* **WRITTEN TASK**: Rewrite the material as a numbered list, leaving out blank lines and pictures, starting at the line that contains "Click the right" and running through the end of the material, both ends included.
— Start of ENTRIES SHOWN —
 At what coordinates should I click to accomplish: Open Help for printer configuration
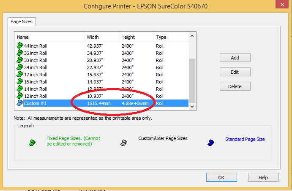click(263, 178)
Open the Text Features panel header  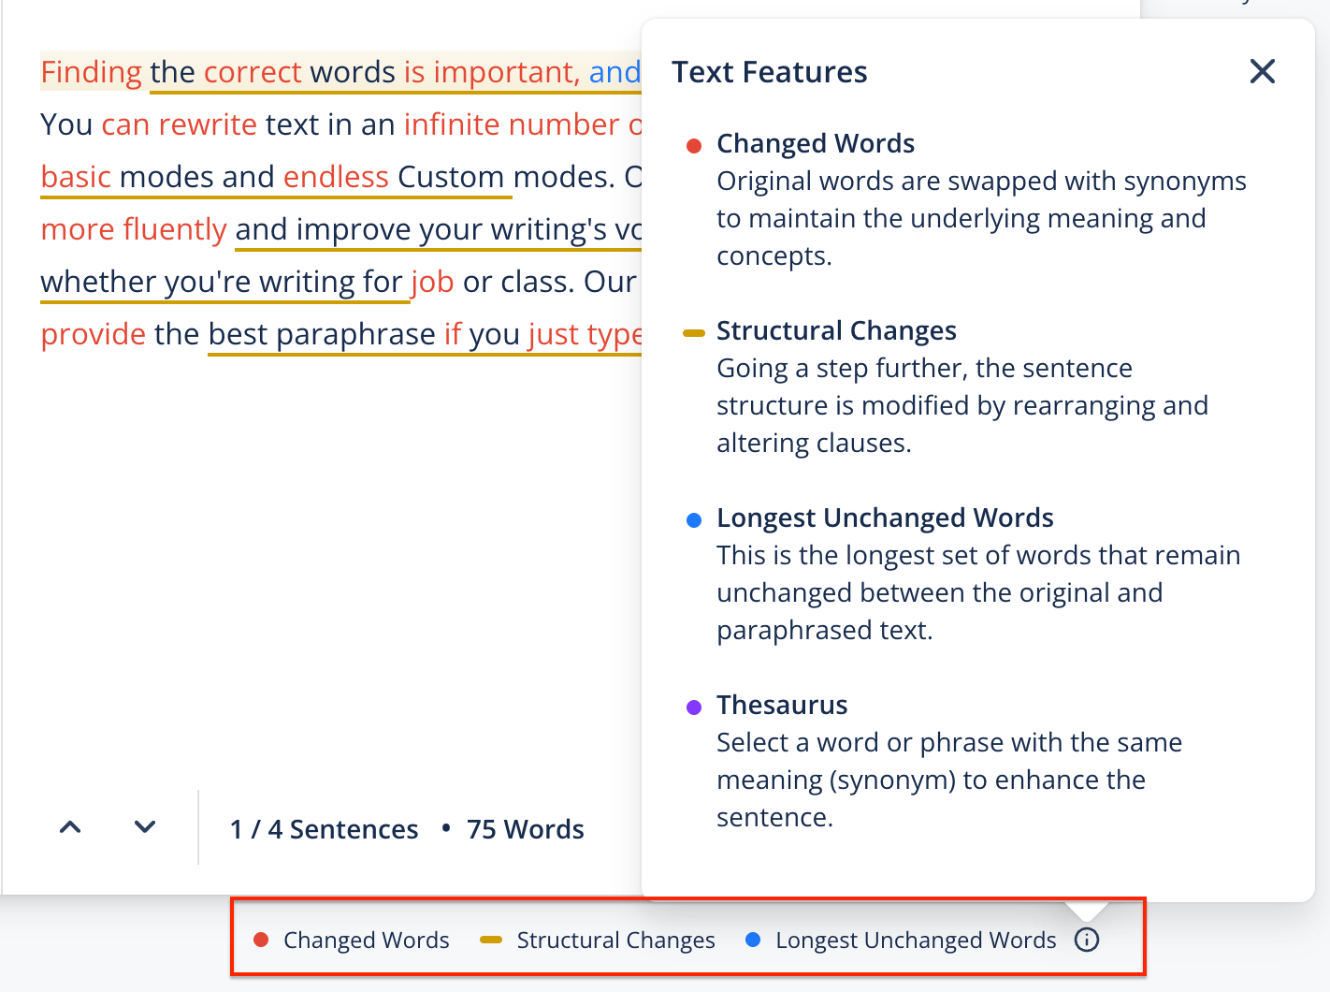[769, 71]
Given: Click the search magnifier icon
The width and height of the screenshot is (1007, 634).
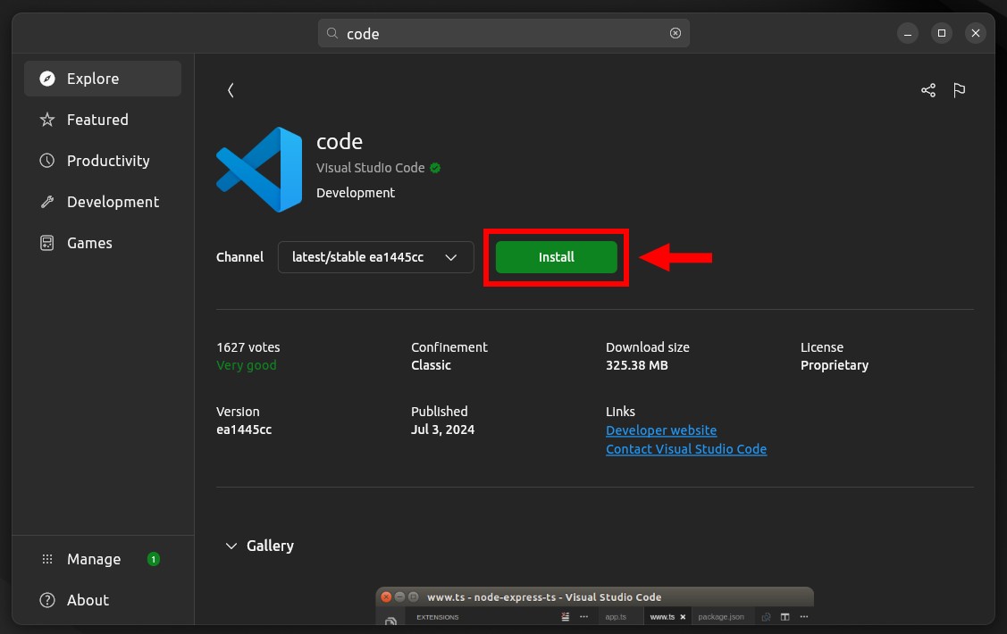Looking at the screenshot, I should [332, 33].
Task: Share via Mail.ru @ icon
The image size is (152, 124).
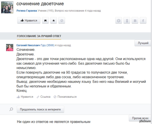Action: (119, 21)
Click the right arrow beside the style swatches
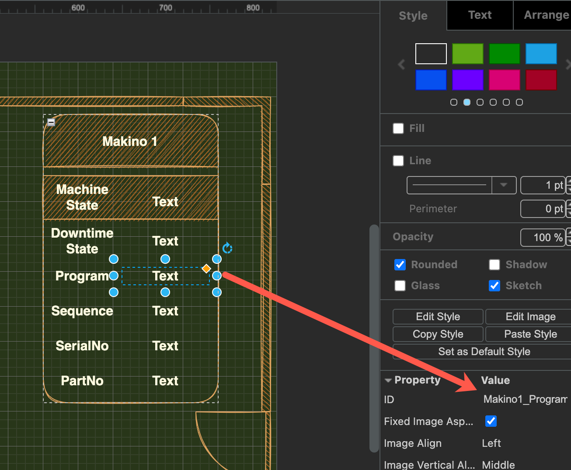The width and height of the screenshot is (571, 470). [568, 64]

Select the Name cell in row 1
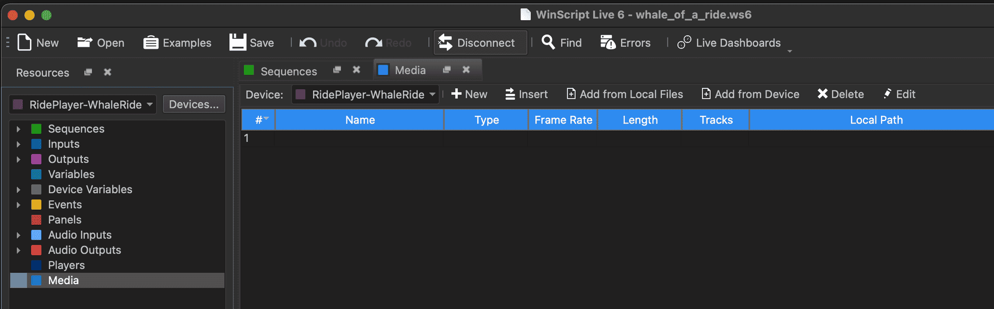[x=359, y=138]
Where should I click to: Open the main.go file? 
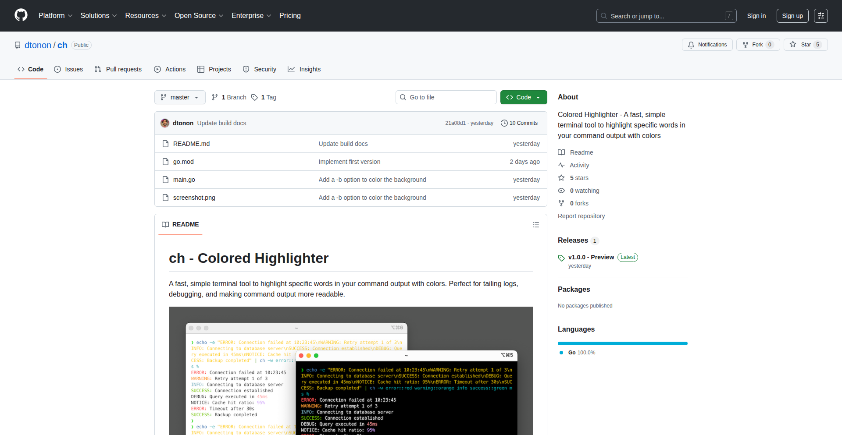tap(184, 180)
— End of ENTRIES SHOWN —
* **RESPONSE BELOW**:
1. Click the right arrow beside the style swatches
2. The width and height of the screenshot is (571, 470). [568, 64]
3. Select the Name cell in row 1
4. [x=359, y=138]
5. Where should I click to: Open the main.go file? 
6. tap(184, 180)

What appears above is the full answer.